= Francis Zhao Zhensheng =

Chinese Catholic bishop of Xianxian (1894–1968)

Francis Zhao Zhensheng (赵振声; November 30, 1894 – 1968) was a Chinese Catholic bishop. He was bishop of the Roman Catholic Diocese of Xianxian during the mid-20th century and died in prison during the Cultural Revolution.

==Life==
He was born on November 30, 1894, in Jing County, Hebei. His parents were Chinese Catholics. In 1913 he became a member of the Jesuits. In 1917, he went to Europe to study for the priesthood and was ordained in Belgium on August 26, 1923. He returned to China in 1925.

From 1931-1933 he was President of Tsin Ku University, a Jesuit-run university in Tianjin. In 1937, following the outbreak of the Japanese invasion of China, Bishop Henri Lecroart resigned and Fr. Francis Zhao was named as the new bishop of Xianxian. He held the titular bishopric of Bisca (Xianxian wasn't yet a diocese, but it was only a Vicariate Apostolic at the time). He ran the diocese through the Second World War.

In 1940, he received responsibility to direct the national propagation of faith of the Holy See and St Peter Community. In 1941, several collaborators were killed by Chinese soldiers who hid in the cathedral. In response, the Japanese bayoneted and buried alive 21 people at the cathedral; Bishop Francis and about 100 others were also arrested. The cathedral was also partially occupied by Japanese forces.

Provided records:
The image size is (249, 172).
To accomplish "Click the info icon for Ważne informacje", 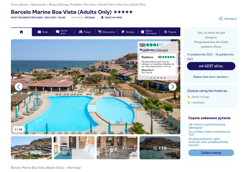I will click(143, 32).
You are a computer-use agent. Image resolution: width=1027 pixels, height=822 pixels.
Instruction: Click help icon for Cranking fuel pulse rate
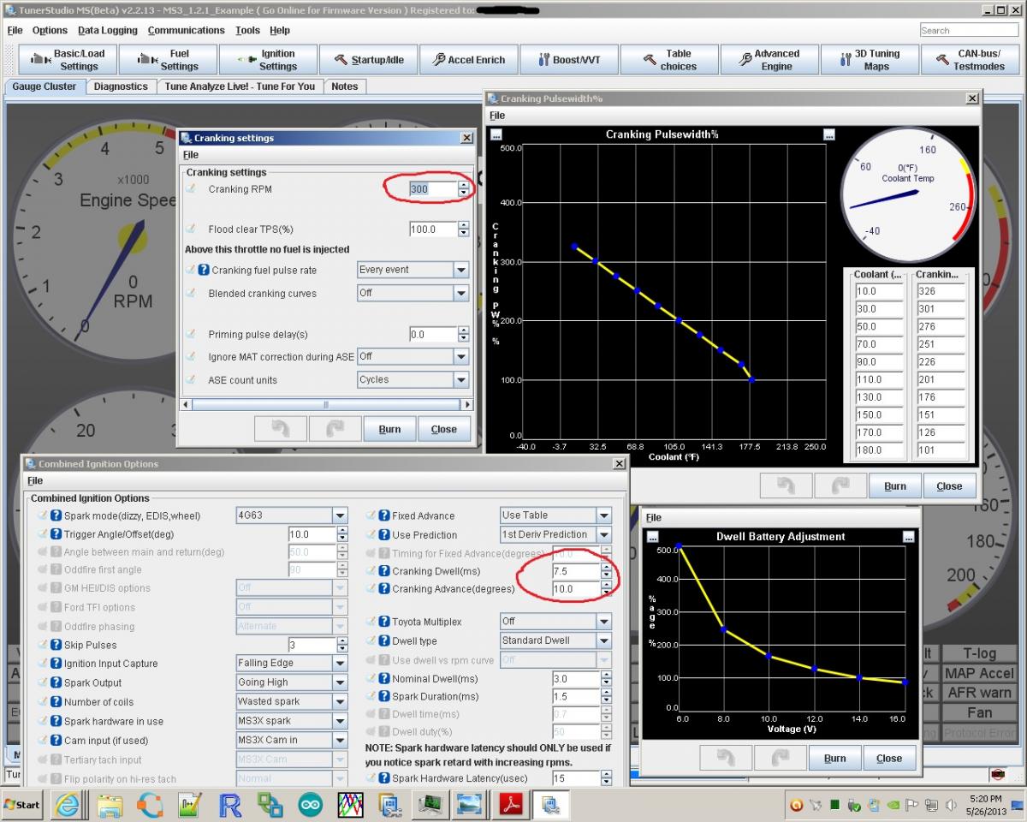(204, 270)
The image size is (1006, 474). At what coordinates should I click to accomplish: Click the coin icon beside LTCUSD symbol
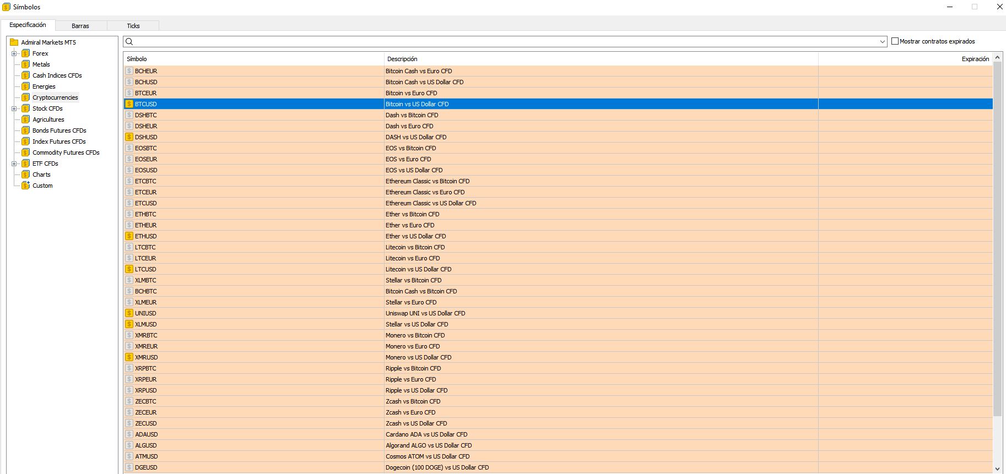129,269
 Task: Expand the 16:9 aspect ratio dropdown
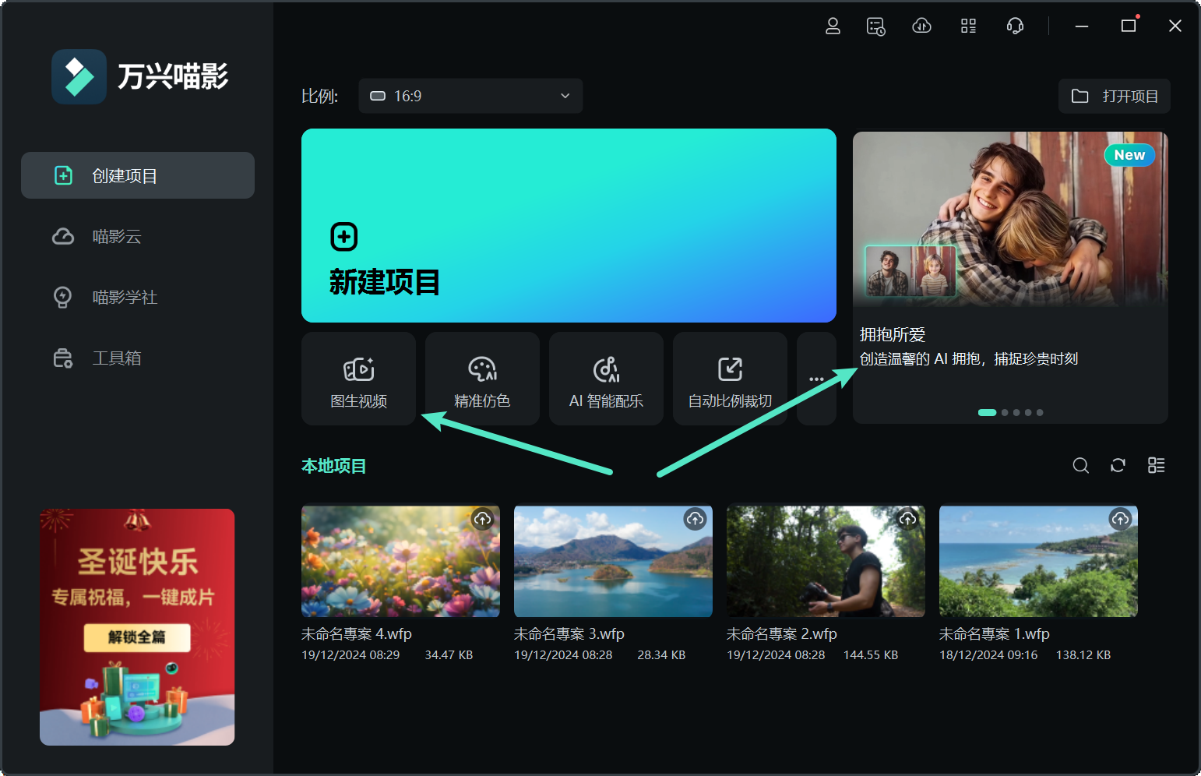[470, 96]
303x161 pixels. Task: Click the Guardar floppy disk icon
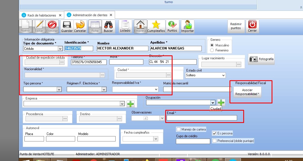[x=67, y=25]
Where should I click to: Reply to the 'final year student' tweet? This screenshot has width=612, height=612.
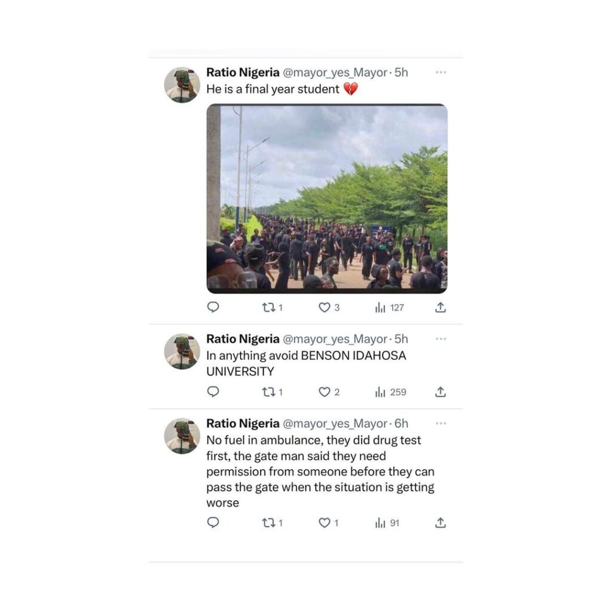click(x=213, y=307)
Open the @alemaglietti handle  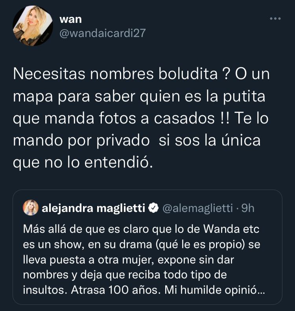pyautogui.click(x=197, y=208)
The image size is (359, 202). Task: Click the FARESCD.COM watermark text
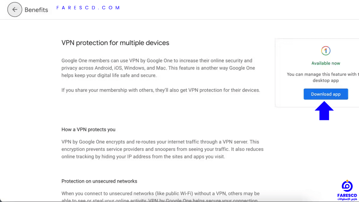coord(88,8)
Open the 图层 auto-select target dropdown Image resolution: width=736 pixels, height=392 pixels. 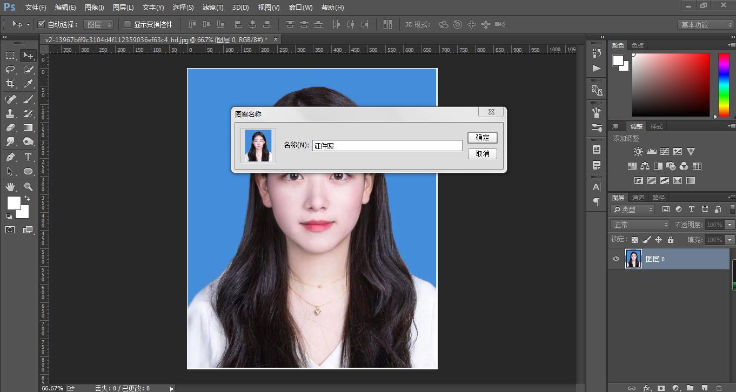pyautogui.click(x=99, y=25)
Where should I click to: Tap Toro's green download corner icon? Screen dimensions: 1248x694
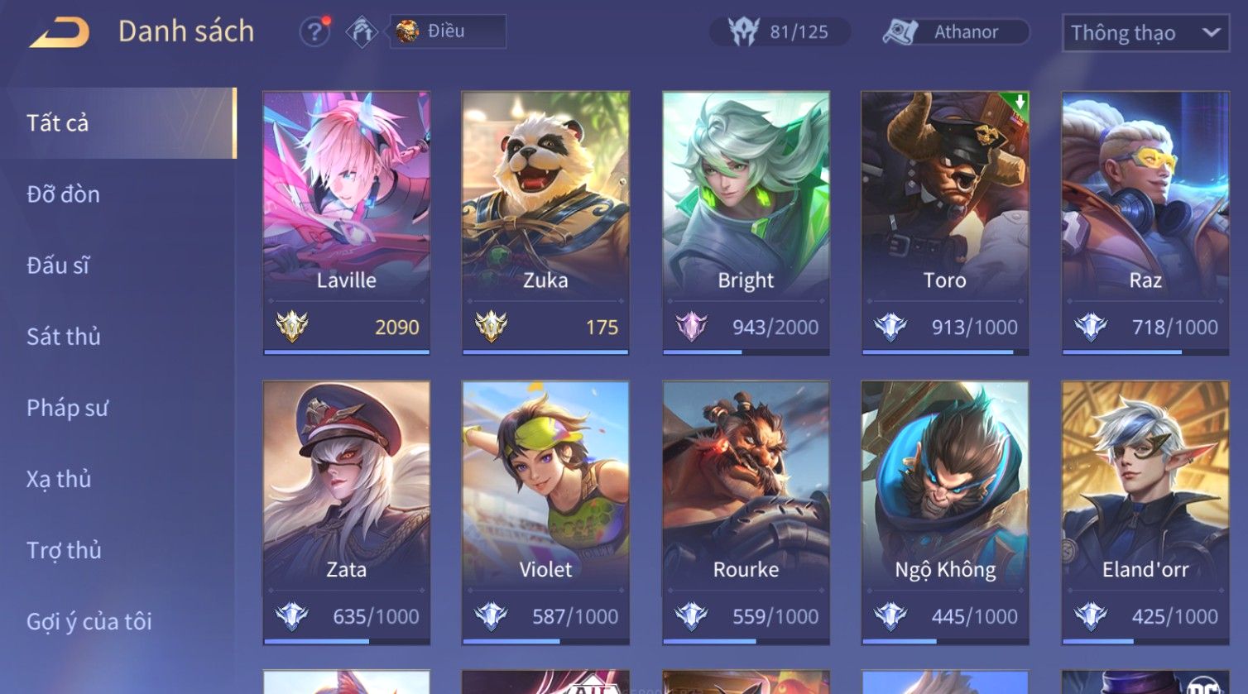tap(1018, 103)
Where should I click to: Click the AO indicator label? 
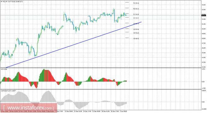(x=4, y=69)
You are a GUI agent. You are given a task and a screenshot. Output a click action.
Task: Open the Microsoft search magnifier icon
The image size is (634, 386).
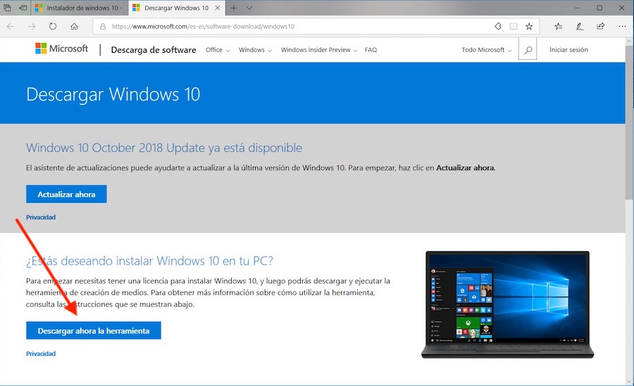(528, 50)
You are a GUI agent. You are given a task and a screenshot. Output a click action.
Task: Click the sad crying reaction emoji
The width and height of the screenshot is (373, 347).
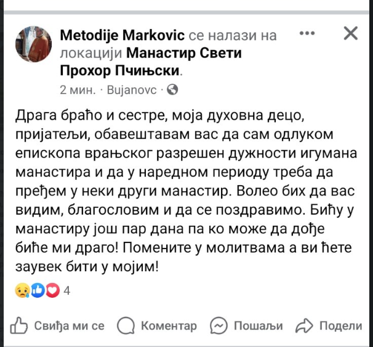[x=22, y=290]
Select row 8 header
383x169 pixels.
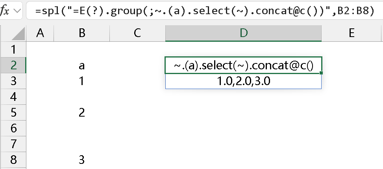pos(13,160)
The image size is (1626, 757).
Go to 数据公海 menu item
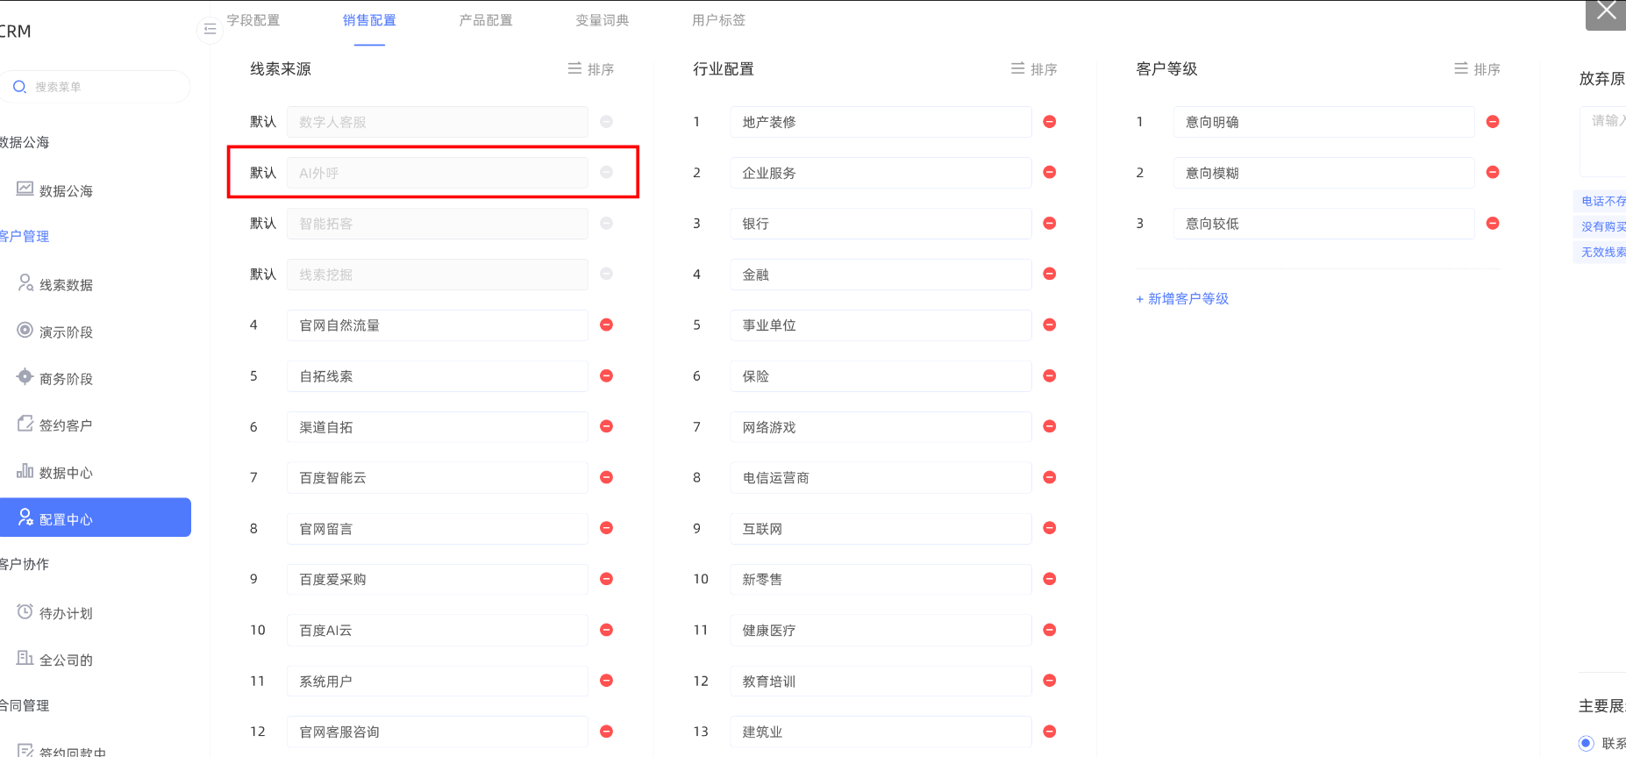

Work to be completed: Continue the biography of Francis Zhao Zhensheng from the end of its last paragraph.

Answer below:
In 1946, the Vatican elevated a number of Vicariate Apostolics to dioceses throughout China, and Xianxian then formally became its own diocese with Bishop Francis Zhao as bishop. Fines and demands for reparations were pushed onto the diocese following the war (the local area was strongly under communist influence), leading to the exit of foreign missionaries from the diocese. Beijing Cardinal Thomas Tien Ken-sin had to leave China for medical treatment, but he ended up never returning and Bishop Francis Zhao took over administration of the Beijing Archdiocese. After the communists had taken full control, Bishop Francis Zhao went into hiding and carried out his work as a bishop clandestinely until 1953, when he returned to the open.

The communists confiscated large amounts of diocesan property in Xianxian throughout the 1950s. Bishop Francis Zhao was one of the Catholic leaders who took part in the meeting with Premier Zhou Enlai in 1956 that later led to the creation of the Chinese Catholic Patriotic Association the following year. He became one of the vice-chairmen of the new association after it was created and participated in a number of illicit ordinations (without papal approval) of new bishops within the association. In 1957 he became leader of the Hebei patriotic Catholic association. In 1962 he became vice-chairman of the national board of Catholic seminaries. He was part of Hebei's Chinese People’s Political Consultative Conference.

All masses, sacraments and pastoral works in the diocese were stopped by the 1960s. In 1966, the Cultural Revolution began and almost all religious activities throughout China were banned. In Xianxian diocese, a great deal of remaining church property was destroyed. Bishop Francis Zhao was beaten by Red Guards in 1967 and thrown off of a balcony, which left him injured. He was then imprisoned, where he was tortured and died shortly after in 1968.